By Robin Jovanovich
Meeting with the duo at Franchella’s Pine Lane home last week was tea and comedy. I sipped while they talked easily about requests they’d received, assignments they’d landed, tight schedules, and missions accomplished. Sullivan and Franchella both have large families and their organizational skills are way above average, which is more and more important in a world where everybody wants their project to be done tomorrow.
Most of the projects they do involve staging a home “with a buyer’s eye in mind,” said Louise. “Style has changed dramatically and it’s important to keep incorporating new things,” added Dana.
While they both have high-end taste, they have picked up more than a few accessories for clients at Target and Home Goods and furniture from Ikea — “which when you’ve moved beyond you can give to your kids,” said Louise, who has four sons.
Staging requires imagination, empathy, and speed in many cases (when a homeowner decides now is the time to sell and their realtor has given their client a to-do list before the open house).
And there are always those family pieces — not all of them Antiques Roadshow quality — that people want to hold on to for sentimental reasons.
“We don’t push those people,” said Dana.
Staging, unless you’re doing it for Hollywood, isa personal business and Louise and Dana approach each job with care.

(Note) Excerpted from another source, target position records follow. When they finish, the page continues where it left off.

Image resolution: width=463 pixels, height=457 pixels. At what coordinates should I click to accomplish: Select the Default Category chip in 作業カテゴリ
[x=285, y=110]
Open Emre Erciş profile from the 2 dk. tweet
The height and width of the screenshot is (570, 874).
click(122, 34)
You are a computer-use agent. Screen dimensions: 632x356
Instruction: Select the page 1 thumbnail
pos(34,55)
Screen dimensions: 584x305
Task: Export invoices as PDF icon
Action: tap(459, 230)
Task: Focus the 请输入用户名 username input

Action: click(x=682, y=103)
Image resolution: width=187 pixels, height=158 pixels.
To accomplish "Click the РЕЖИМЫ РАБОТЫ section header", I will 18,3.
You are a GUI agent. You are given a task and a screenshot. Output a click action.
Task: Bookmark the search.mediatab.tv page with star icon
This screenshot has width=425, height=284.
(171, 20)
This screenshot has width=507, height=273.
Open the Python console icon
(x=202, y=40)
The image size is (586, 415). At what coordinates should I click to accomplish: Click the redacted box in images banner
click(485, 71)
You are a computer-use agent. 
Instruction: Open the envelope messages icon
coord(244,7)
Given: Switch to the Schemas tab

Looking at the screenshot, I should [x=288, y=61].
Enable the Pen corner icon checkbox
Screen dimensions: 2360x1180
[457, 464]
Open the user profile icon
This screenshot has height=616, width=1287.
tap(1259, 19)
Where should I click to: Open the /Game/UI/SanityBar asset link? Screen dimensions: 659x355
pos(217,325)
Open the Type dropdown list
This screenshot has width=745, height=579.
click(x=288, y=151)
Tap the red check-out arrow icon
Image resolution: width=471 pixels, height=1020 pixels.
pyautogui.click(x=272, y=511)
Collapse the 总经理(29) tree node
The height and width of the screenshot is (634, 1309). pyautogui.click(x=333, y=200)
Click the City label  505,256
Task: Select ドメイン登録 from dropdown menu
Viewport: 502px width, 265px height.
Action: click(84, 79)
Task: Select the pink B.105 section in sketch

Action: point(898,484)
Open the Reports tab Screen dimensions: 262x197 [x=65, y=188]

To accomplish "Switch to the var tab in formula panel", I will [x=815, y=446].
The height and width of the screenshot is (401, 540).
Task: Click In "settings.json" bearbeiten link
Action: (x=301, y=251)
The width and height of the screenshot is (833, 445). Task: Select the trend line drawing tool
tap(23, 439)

“Lots of times, we have easy fixes,” said Louise. “We start at the front door, but not everyone wants to start there.”
Dana stressed that some people just have too many things in a space, on the shelves. “Often, we can make a big improvement by just changing the picture frames.”
And if a client is ready to go through their books and donate a few to a good cause, just call Louise, who runs the Children’s Collective Book Drive, which is gearing up this month.
Equipped with a prized resource directory, they can also recommend a good electrician, which you can click here for more information, to add more lights in the master bedroom closet, an expert to re-grout the bathroom tile and marble, a seamstress to alter the window treatments (Sewing Sensations in Port Chester), and a painter to refresh the living room walls with something other than old Navajo White.
“We can redo a house in a week,” said Louise and Dana, rolling their eyes and laughing.
In the end, “We love meeting new people and reinventing rooms, and we work well with realtors, many of whom are friends.”
The one time they may have upset a realtor is when a client liked the staging so well that she decided to stay.